Figure 5—figure supplement 2
Chromatin immunoprecipitation (ChIP) experiments reveal the centromeric and pericentric localization of cohesin oligomers.

(A) Quantitative analysis of cohesin binding by qPCR in S phase (black) or mid-M (blue) arrested cells. ChIP experiments were carried out with formaldehyde fixed cells expressing both Smc3p-BirA and Smc3p-AviTag reporter using Mcd1 antibody (SX155).
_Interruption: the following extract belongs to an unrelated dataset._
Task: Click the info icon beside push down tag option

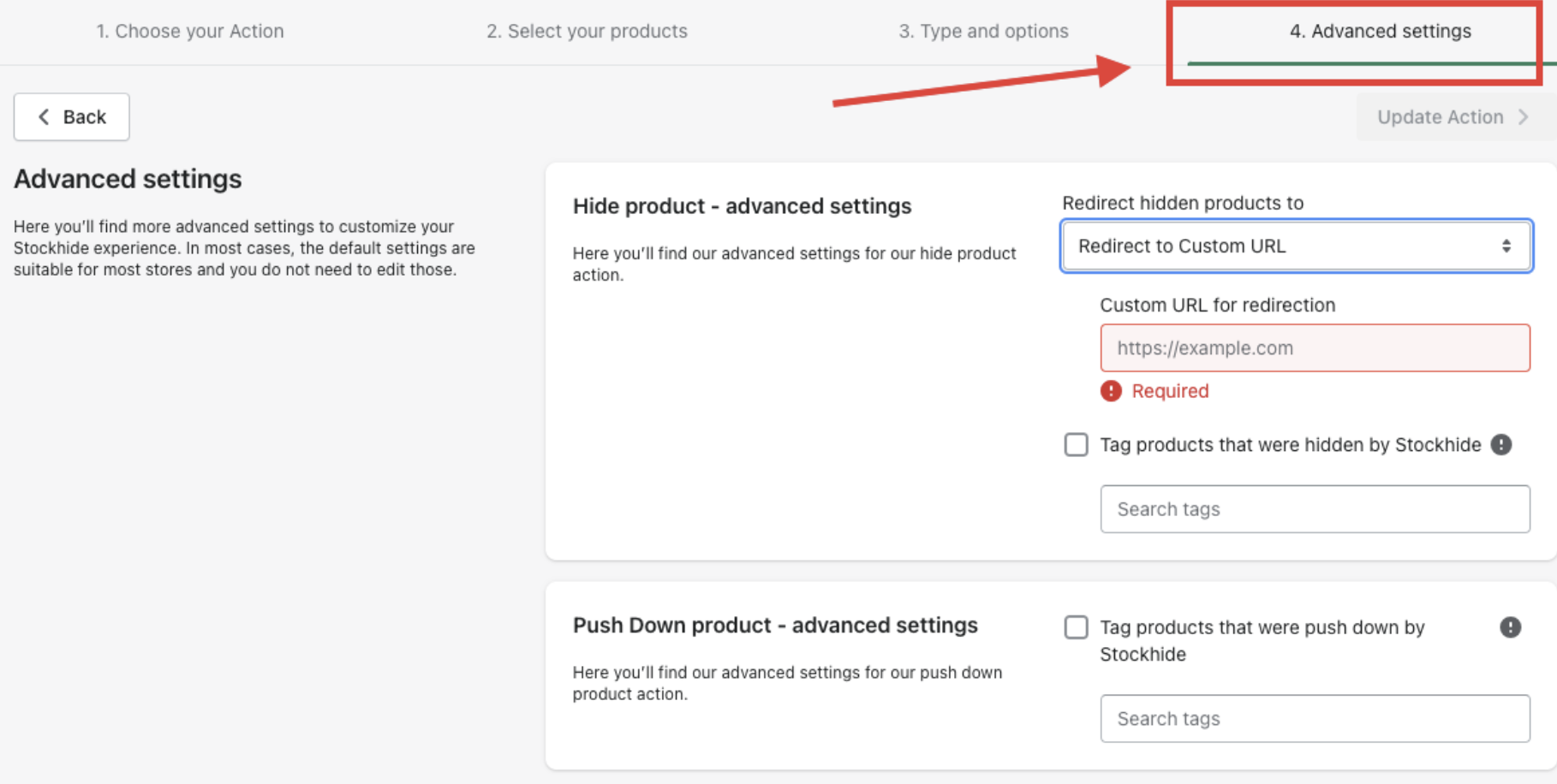Action: click(x=1510, y=627)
In both mid-M and S phase arrested cells, cohesins were detected at centromeres (right), pericentric CAR (left, CARC1), and on arm cohesin-associated region (CAR) (middle, TRM1). (B) Quantitative analysis of BirA-tagged cohesin binding by qPCR in S phase (black) or mid-M (blue) arrested cells. ChIP experiments were carried out with formaldehyde fixed cells using V5 antibody. In both mid-M and S phase arrested cells, BirA-tagged cohesins were detected at centromeres (right), pericentric CAR (left, CARC1), and on arm CAR (middle, TRM1). (C) Quantitative analysis of AviTag-tagged cohesin binding by qPCR in S phase (black) or mid-M (blue) arrested cells. ChIP experiments were carried out with formaldehyde fixed cells using Myc antibody. In both mid-M and S phase arrested cells, AviTag-tagged cohesins were detected at centromeres (right), pericentric CAR (left, CARC1), and on arm CAR (middle, TRM1).

Figure 6 with 1 supplement
Assembly of the full cohesin tetramer is required for clustering.
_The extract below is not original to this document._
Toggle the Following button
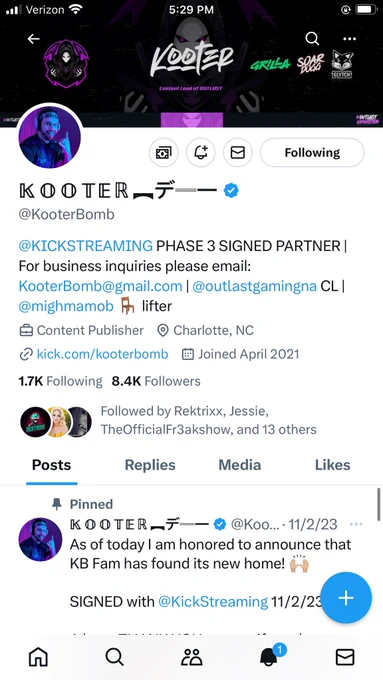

(A) Experimental regime used to assess the requirement of Mcd1p in cohesin clustering. The strain carries two SMC3 alleles with one allele tagged with BirA in the head domain and the other allele tagged with AviTag in hinge domain as shown in Figure 4A (SX165). Cultures were arrested in G1 (when Mcd1p is absent) or mid-M (when Mcd1p is assembled in cohesin tetramer). Cultures were split into half, and galactose was added to one aliquot to induce Mcd1p overexpression in arrested cells followed by a short biotin pulse to allow proximity biotinylation of the reporters. (B) Effect of Mcd1p overexpression on cohesin clustering. Cells arrested in G1 or mid-M phase were grown with and without Mcd1p overexpression as described in (A). Levels of cohesin clusters were accessed using streptavidin gel shifts as described in Figure 1D. (C) Experimental regime used to assess the requirement of Scc3p in cohesin clustering. The strains carry two SMC3 alleles: one allele was tagged with BirA in the head domain and the other allele tagged with AviTag in the hinge or head domains as shown in Figure 4A (SX220B and SX220F). Cells were cultured in low biotin synthetic media, arrested in G1, and depletion of scc3p-AID was carried out by auxin addition. Synchronous cell cycle release was carried out in the presence of auxin, and cells were again arrested in mid-M phase by nocodazole. Proximity biotinylation experiments were carried out in the mid-M phase arrested cells. (D) Scc3p is required for cohesin clustering. Plus signs indicate wild-type cells expressing Scc3p, while minus signs indicate cells depleted of scc3p-AID.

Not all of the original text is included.